Kullanıcı güvenliği birinci önceliğimiz. İlk kripto çekimlerde uyguladığımız 48–72 saatlik güvenlik süresi, dolandırıcılık girişimlerini engellemede çok etkili. 2FA, adres beyaz listeleme ve soğuk cüzdan kullanımı gibi endüstri standartlarını uyguluyoruz. Ayrıca, dünya genelinde 30 milyar dolarlık varlık saklama deneyimimiz var. Türkiye’de saklama kuruluşu olup olmama konusunda ise regülasyonlara göre hareket edeceğiz. Gerektiğinde bu sorumluluğu üstlenebilecek altyapıya sahibiz.
Türkiye’deki genç yatırımcı kitlesi oldukça büyük ve teknolojiye yatkın. Bu kitleye ulaşmak ve sadakat oluşturmak adına nasıl bir vizyon benimsiyorsunuz?
Türkiye’nin genç ve teknolojiyle iç içe nüfusu, kripto sektöründe büyük bir potansiyel barındırıyor. Bu nedenle dijital iletişim stratejilerimize genç odaklı kampanyalar ekliyoruz. Eğitim içerikleri, sosyal medya projeleri ve üniversite elçiliği programlarıyla genç yatırımcılarla birebir temas kuruyoruz. Gençlerin sadece yatırımcı değil, aynı zamanda bu ekosistemin parçası olmasını hedefliyoruz.
Sizce Türkiye’nin kripto sektöründeki potansiyeli teknoloji ve altyapı açısından daha ileri taşımak için sektörün öncelikleri neler olmalı?
Türkiye’nin güçlü bir bankacılık altyapısı ve yüksek teknoloji adaptasyonu var. Bu avantajları değerlendirmek için öncelikle net ve kapsayıcı bir regülasyon çerçevesi gerekiyor. Ayrıca, yerli teknoloji üretimi desteklenmeli ve eğitim alanında yatırımlar artırılmalı. Gençlerin bu alanda daha fazla bilgi edinmesi için üniversitelerle iş birliği yapılması kritik.
Önümüzdeki 1–2 yıl içinde, Türkiye’deki kullanıcılar için en öncelikli teknoloji odaklı gelişmeler sizce neler olacak?

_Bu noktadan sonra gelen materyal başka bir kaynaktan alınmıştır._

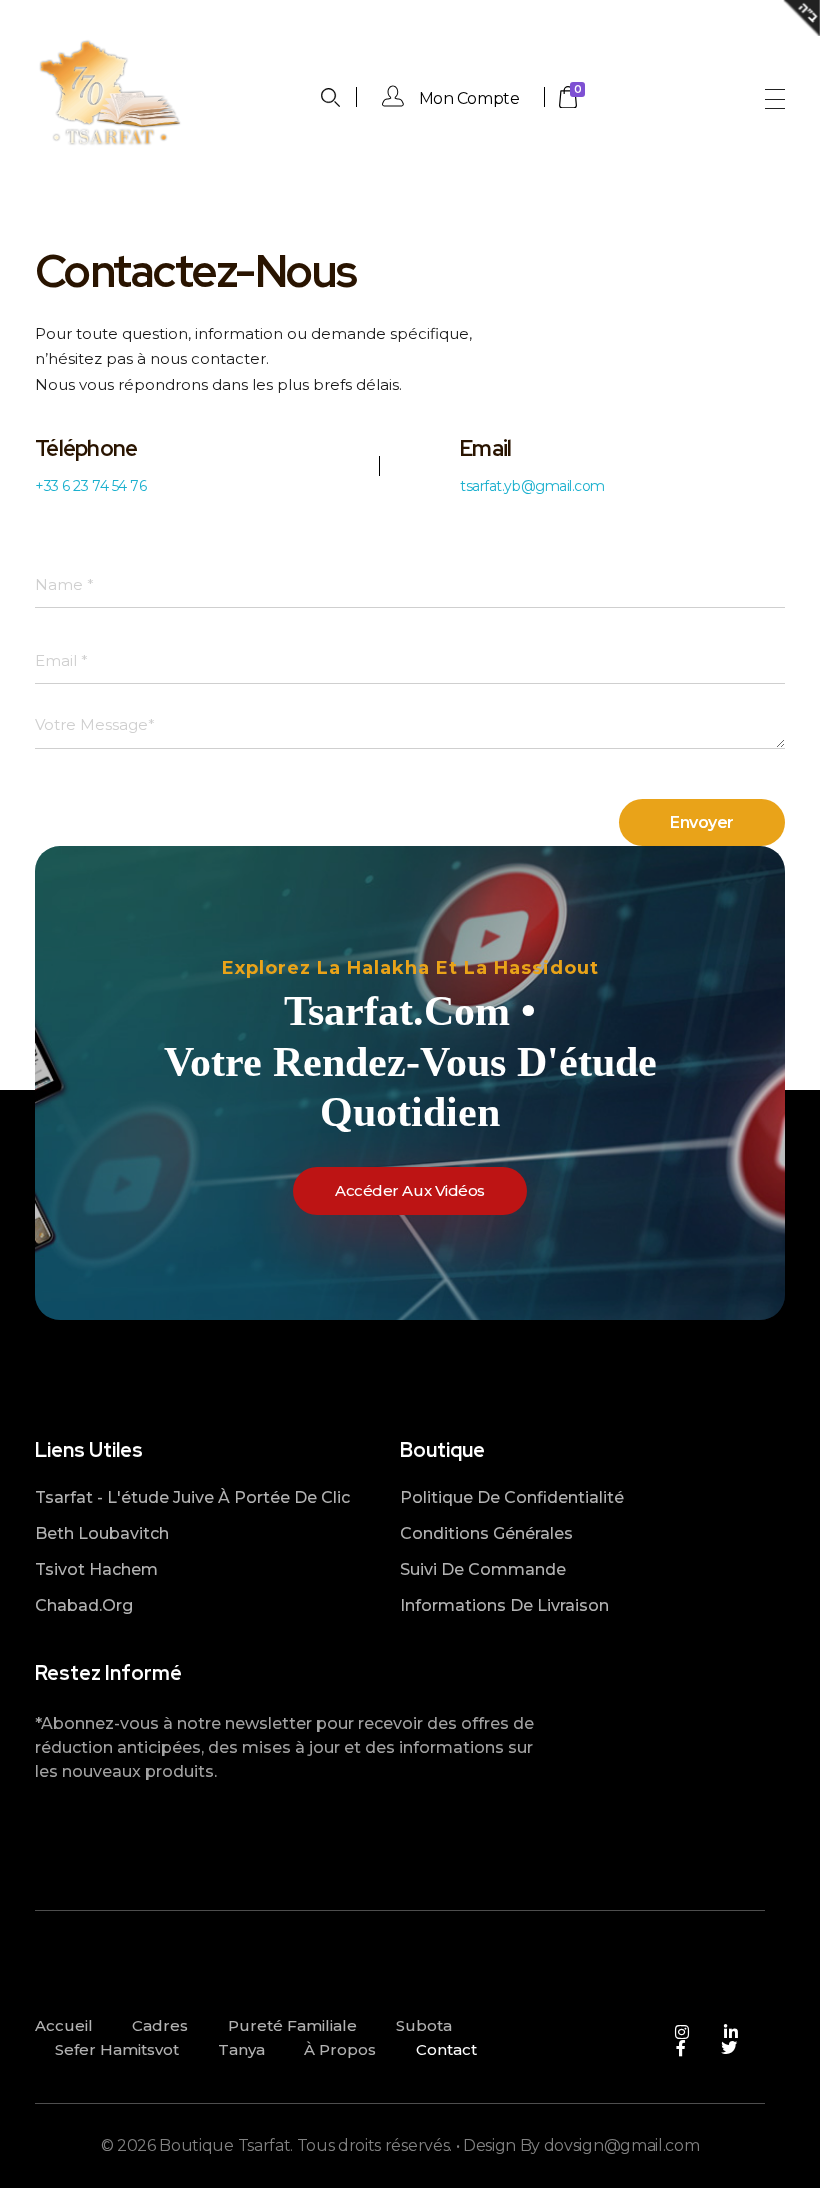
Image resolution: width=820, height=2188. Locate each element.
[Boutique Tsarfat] (110, 95)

Mobilde anlık bildirim sistemleri, yapay zekâ destekli yatırım tavsiyeleri, merkeziyetsiz finans (DeFi) ürünlerine entegrasyon ve cüzdan teknolojilerindeki gelişmeler ön planda olacak. Özellikle kullanıcıların varlıklarını anlık olarak yönetebileceği, özelleştirilmiş arayüzlerin yaygınlaşmasını bekliyoruz. Web3 geçişinde Türkiye’nin öncü ülkelerden biri olma potansiyeli var.